**To be done**:
1 > In the page excerpt on the move to high school, which school do many students with disabilities often attend instead of going with friends they have known for years?
2 > Condense the paragraph of the page excerpt that starts "Instead, they often go to the high school" into one shorter sentence that keeps its main facts.

>> BEGIN Page excerpt

Hold on to the small moments - they’re the ones that stay,
The final weeks of primary school carry a kind of magic that feels almost impossible to explain.
For many students — especially those with disabilities — this time of year is filled with joy, uncertainty, nostalgia, and possibility all at once.
It’s the moment when childhood still clings gently to their shoulders, but the future is already nudging them forward.
The final weeks of primary school are filled with joy,, nostalgia, and moments children carry with them long after they leave.
Why the Transition Hits Differently for Students with Disabilities
Year 7 is a big shift for any student — but for students with disabilities, it can feel enormous in ways others don’t always see it.
Most students move into high school with friends they’ve known for years.
Many students with disabilities don’t.
Instead, they often go to the high school that can meet their needs, even if it means:
- separating from every familiar face
- losing routines that felt safe
- starting socially from scratch
- navigating new expectations before they feel ready
It isn’t just a new school.
It’s a new identity waiting to be formed.
High school doesn’t just change your environment - it changes your sense of who you can be.
Belonging often lives in shared moments - when the whole community comes together.
The Bittersweet Ending of Year 6
Primary school wasn’t perfect for me.
There were difficult moments, assumptions, and experiences that shaped how I saw myself.

>> END Page excerpt
>> BEGIN Supplied information

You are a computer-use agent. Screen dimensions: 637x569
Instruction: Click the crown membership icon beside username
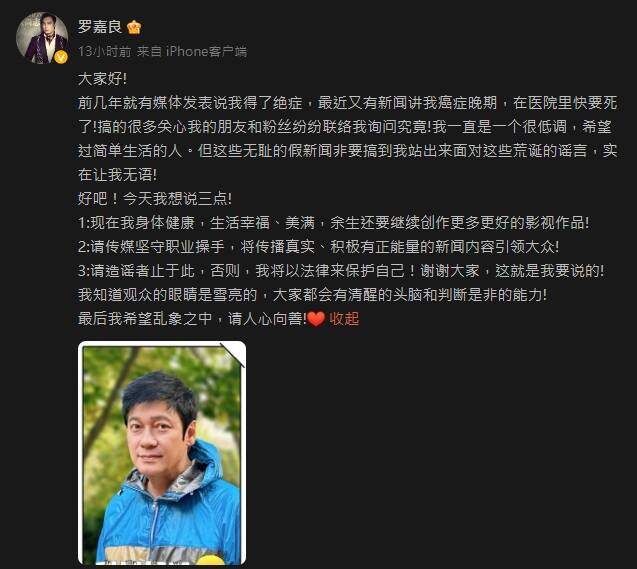click(x=134, y=27)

>> END Supplied information

**Solved tasks**:
1 > They often go to the high school that can meet their needs.

2 > Students with disabilities often attend the high school that can meet their needs, even if that means leaving every familiar face and safe routine, starting socially from scratch, and facing new expectations before they feel ready.